— Work request 1 —
Answer these questions about the polyamory forum posts:
(a) Until when does Kevin T. suggest sticking with texts and phone calls?
(b) About how long did the writer talk with the man he met in person?
(c) What did the writer decide on as a way to say goodbye to him?
— Work request 2 —
Write the next part of the polyamory forum posts, picking up after the last sentence shown.

The bill of rights for poly declares that each dyad gets to decide what kinds of activities they do, independently from what other parties might or might not be comfortable with them doing.

If you're not ready to say, "Yes, partner, you have my blessing to do any intimate or sexual thing with your OSO," and for them to say back, "Ditto," you're not ready for either person in the primary dyad to date anyone else, at all.

I should add, that with Covid-19 in the air, you may want to keep meeting up with other people off the table for now. Stick with texts and phone calls until there is a vaccine, or until the pandemic slows down enough to make it safe to meet people in person. I suppose that will give you plenty of time to get used to that particular step, but what can you do? Maybe taking things in small measured steps is another way to approach the Covid situation.

Just some thoughts. If you find at some point that you feel rushed, it's probably because you are rushed. That's your heart telling you to slow down. So slow down as much as you need to.

Regards,
Kevin T.

Again, this is all about his feelings and desires and not about his wife or her potential dating partners.

For what it's worth, I agree about the Covid stuff. Personally, I am chatting with several men, and we might flirt or come close to cybersex, but I am turning down all offers to actually meet in the flesh. It's just not worth the risk.
 
So, just another update in case people are still reading this.

We're still alive. We had a real good phase there. I was talking to a dude or 2, Spitfire was talking to a dude or 4. She encouraged me to make the first move and be the one to go out and meet someone in person first. It would help me get comfortable with the idea of her meeting up with someone.

I'd been talking to this one guy just about everyday. I didn't find him super attractive but I enjoyed our talks. I figured I'd wait to make any sort of judgment until we actually met. Then the day came and we sorted out a time. Spitfire gave me her blessing to go "all the way" if I felt the situation called for it. A: I don't fuck on the first date. B: Now I feel guilty because I'm still not ready for her to even kiss another guy.

So I meet the guy. I'm not really feeling the attraction but I resolve to do my due diligence. We talk for about 6 hours. In the end I have no idea what the right way to say goodbye is. I decide on a hug. It didn't feel right. I had no romantic attachment to this man. I simply enjoyed his conversation.

I thought on it more as I drove home. Spitfire and I had a good heart to heart and I told the guy I'm really feeling the just friends vibe. I'm pretty sure he's done talking to me.

— Dataset entries —
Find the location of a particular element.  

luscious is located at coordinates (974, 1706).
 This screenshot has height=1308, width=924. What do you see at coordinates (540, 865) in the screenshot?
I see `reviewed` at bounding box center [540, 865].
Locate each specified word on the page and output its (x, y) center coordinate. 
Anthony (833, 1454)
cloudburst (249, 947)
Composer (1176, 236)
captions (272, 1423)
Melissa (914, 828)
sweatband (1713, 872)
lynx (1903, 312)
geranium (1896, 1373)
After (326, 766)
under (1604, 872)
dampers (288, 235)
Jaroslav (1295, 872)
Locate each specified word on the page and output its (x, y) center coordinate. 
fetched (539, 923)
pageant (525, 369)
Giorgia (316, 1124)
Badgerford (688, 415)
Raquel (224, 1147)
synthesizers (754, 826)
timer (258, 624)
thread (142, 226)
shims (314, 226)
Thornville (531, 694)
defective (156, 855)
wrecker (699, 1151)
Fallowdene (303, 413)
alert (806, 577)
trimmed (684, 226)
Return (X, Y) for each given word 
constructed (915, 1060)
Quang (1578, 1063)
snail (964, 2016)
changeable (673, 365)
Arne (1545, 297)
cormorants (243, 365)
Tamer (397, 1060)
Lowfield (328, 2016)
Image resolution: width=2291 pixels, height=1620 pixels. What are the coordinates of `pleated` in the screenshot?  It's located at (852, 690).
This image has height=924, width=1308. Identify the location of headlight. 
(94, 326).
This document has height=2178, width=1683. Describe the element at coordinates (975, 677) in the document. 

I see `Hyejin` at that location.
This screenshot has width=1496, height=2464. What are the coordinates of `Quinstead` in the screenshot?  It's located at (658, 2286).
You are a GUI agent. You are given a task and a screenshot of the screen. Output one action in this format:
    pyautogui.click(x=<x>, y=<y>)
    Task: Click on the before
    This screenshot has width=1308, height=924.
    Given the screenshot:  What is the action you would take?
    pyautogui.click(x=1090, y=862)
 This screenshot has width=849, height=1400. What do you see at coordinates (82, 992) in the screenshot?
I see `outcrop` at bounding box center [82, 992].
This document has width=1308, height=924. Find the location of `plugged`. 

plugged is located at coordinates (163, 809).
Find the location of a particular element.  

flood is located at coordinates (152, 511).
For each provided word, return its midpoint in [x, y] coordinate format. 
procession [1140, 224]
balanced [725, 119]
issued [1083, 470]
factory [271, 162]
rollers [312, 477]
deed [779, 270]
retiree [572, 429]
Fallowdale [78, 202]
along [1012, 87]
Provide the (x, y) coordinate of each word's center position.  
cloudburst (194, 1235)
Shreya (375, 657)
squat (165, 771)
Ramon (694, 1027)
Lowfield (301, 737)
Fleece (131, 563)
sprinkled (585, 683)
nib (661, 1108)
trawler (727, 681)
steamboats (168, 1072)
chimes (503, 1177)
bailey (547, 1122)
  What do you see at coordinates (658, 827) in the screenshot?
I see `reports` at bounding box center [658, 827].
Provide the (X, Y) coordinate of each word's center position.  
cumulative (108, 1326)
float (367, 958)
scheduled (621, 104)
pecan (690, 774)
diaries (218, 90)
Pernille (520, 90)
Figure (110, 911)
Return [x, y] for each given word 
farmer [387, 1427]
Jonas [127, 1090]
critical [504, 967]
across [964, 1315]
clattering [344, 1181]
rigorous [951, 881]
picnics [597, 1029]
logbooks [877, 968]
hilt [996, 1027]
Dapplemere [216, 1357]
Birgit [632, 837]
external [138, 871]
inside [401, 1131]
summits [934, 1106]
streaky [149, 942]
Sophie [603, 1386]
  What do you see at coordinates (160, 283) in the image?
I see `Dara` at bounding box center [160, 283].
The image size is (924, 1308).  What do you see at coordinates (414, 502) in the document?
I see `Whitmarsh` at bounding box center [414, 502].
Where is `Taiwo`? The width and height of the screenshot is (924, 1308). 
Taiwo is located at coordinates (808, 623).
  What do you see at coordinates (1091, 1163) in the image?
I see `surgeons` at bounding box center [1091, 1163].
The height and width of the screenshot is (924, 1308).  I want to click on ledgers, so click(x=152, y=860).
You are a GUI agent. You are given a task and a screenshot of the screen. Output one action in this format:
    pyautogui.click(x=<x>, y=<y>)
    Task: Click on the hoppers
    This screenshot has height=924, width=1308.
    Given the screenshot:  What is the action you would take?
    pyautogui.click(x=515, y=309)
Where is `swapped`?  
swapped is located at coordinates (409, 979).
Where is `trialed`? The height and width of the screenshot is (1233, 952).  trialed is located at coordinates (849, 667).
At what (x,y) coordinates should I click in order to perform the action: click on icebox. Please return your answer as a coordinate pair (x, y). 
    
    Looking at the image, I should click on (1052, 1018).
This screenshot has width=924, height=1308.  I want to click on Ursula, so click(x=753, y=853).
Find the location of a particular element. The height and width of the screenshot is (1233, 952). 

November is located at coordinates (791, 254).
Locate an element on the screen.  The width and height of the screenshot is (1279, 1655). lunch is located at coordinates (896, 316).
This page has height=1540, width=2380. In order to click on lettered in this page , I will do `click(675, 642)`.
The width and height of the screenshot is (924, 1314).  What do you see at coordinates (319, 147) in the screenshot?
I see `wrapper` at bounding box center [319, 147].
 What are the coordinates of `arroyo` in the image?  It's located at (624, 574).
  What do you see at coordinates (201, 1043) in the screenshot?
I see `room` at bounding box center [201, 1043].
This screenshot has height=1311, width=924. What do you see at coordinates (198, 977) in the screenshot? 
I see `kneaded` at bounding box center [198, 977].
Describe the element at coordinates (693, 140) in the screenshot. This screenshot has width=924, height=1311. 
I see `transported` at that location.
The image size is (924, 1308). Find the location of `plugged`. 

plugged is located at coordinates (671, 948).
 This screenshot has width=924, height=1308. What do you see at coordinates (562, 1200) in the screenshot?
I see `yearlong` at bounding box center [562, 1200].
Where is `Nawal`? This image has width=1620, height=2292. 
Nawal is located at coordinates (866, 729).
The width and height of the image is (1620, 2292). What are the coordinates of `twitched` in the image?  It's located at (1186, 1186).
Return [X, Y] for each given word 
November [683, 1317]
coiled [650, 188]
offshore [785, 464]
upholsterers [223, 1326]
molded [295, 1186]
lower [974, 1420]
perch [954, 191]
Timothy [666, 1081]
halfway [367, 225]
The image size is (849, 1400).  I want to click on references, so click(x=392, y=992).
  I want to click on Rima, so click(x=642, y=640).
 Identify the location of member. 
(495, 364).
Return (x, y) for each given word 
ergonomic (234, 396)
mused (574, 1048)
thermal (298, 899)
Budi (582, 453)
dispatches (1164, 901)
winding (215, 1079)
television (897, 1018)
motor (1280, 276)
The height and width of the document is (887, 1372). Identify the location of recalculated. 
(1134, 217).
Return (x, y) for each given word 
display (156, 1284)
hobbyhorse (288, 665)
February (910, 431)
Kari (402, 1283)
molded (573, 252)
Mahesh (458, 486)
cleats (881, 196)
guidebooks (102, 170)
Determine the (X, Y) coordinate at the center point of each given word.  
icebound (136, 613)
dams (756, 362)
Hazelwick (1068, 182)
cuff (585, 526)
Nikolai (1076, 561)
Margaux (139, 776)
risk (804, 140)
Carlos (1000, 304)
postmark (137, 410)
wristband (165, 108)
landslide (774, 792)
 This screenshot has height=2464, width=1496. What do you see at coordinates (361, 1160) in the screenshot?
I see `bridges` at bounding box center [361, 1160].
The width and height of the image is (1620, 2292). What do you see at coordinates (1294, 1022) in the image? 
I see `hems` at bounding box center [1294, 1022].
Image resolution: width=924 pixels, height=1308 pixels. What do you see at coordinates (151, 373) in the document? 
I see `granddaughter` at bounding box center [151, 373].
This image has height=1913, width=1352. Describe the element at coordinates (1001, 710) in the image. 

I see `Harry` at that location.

— Response box 1 —
(a) Until there is a vaccine, or until the pandemic slows down enough to make it safe to meet people in person.
(b) About 6 hours.
(c) A hug.

— Response box 2 —
So now I find myself in this position where I'm not talking to anyone, and I'm watching Spitfire juggle conversation with 3 or 4 guys and a couple of women. I'm jealous of her success. Did you know that with OKCupid the program only counts likes up to 100. Then it goes to 100+. I have 12. I knew that as a woman she would have way better success but come on! Also she showed me a guy that had just started talking to her. It was a guy that I had liked a week earlier. Getting a little more jealous.

Just a bit of a rant... she not comfortable with me dating females, limiting me to the small percentage of men that are gay/bi/pan, and then proceeds to fish out of the same pool. Grrrrrr. I know that's not her fault but it's annoying as hell.

I've gotten to this point where I'm really worried there's no one else out there for me. I know it's early on in the game and I might have better success when COVID is passed and I can go out and meet people. Right now, though, shit feels real bleak. Spitfire does her best to reassure me that I'll do alright but it's hard to take her word for it because she doesn't even have to try. She could just put up an "Open for business" sign and the line forms around the block (Spitfire is smokin hot BTW).

I can't seem to get out of this funk. Does anyone have any experience with feeling like this? How did you get past it?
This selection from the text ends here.